At the same time these workers work under hard conditions without sufficient unemployment, medical insurances or social protection. They are forbidden to organize free labor unions. Still larger groups of Iranians, men and women, live under the poverty line. A majority of the population is young, yet unable to build and support a family because of unemployment. Half of the population is denied full human and social rights simply because they are women. These groups compose a majority of the population and have now started a new revolution against the religious aristocracy which, in 1979, agitated them against the royal aristocracy! The only similarity being the love-and-hate relation between the political elites; the left, the moderate nationalists, and a deeply divided Shiite clergy! These groups are now involved in what appears to be part of a global uproar against the remains of totalitarian oligarchies of the 20th century.
In 1979, a homogeneous traditionalist Shiite clergy, once allied with the monarchy against "the communist threat", gave up its spiritual principles for the sake of worldly political and economic power and became what is now a military-religious oligarchy of a handful ayatollahs and generals. Today, this clergy has developed to two radically different adversaries; the one in power being an oligarchy of fundamentalist ayatollahs gathered under the Council of the Guardians of the Islamic Constitution. Opposed to this oligarchy is a reformist (protestant) group of secular ayatollahs and clerics who advocate a liberal understanding of Shiite faith and refuse to see West as "the great Satan". This group is organized within several subgroups such as the Association of Combatant Clerics and the Association of Teachers of Religious Schools (in Qom). Under the ideological mentorship of Mohammad Khatami, these clerics prefer a religious reform to a religious catastrophe. It is not hard to understand that these clerics have come to a historical conclusion which differs 100 percent from that of the Islamic regime; namely the fact that the vast Shiite institution of religion can not be uphold at any price; the fact that the huge wealth of the nation can not be spent to maintain their religious system, but to create a sustainable future for the nation. The core of this reformist thought is that it is necessary to save the individual religious faith rather than saving the political religious power. i.e the Islamic Republic. As Marx once described Luther negating "the idea of priests as something separate and apart from the layman by transferring the priest into the heart of the layman", reformists clerics want to save the Shiite tradition they inherit from their grand ancestor Martyr Imam Hussein by secularizing the Iranian politics. Their method and slogan is simple; In order to save the religion "Give faith, power, and nation's wealth to the people"!

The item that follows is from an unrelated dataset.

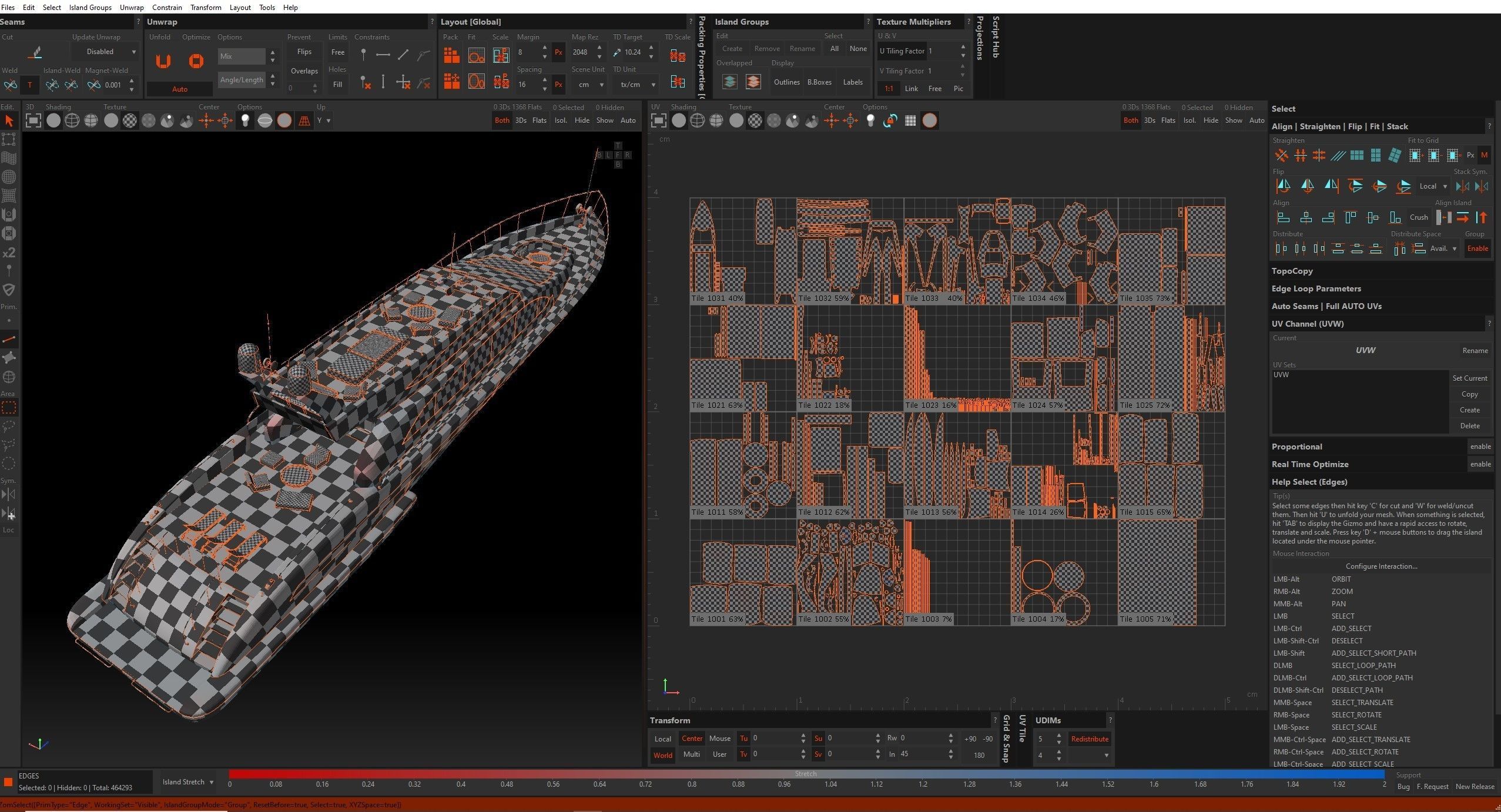Click the Unfold U icon
This screenshot has height=812, width=1501.
163,61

The latter slogan was extensively exploited in Mahmoud Ahmadinejad's populist propaganda of "oil-revenue salary on every Iranian's dining table" during his election campaigns. This slogan backfired when the rising inflation and unemployment and delayed salary payments uncovered the truth behind his "populist leftism", a façade he tried to render with close and brotherly ties to every single "anti-imperialist" government and organization in the world; from Hamas to Hugo Chavez. As if the Iranian youth who hunger for freedom and intellectual prosperity, the humiliated Iranian women, the anxious unemployed masses can be deceived by 20th century ideological slogans! Nevertheless, parliament spokesman Ali Larijani, as one of the main strategy-makers of the regime, is much obliged to flirt with the Iranian left at the same time when progovernment militia prepares for a final crackdown of not only the left, but even the pro-left clerics allied to the Green movement.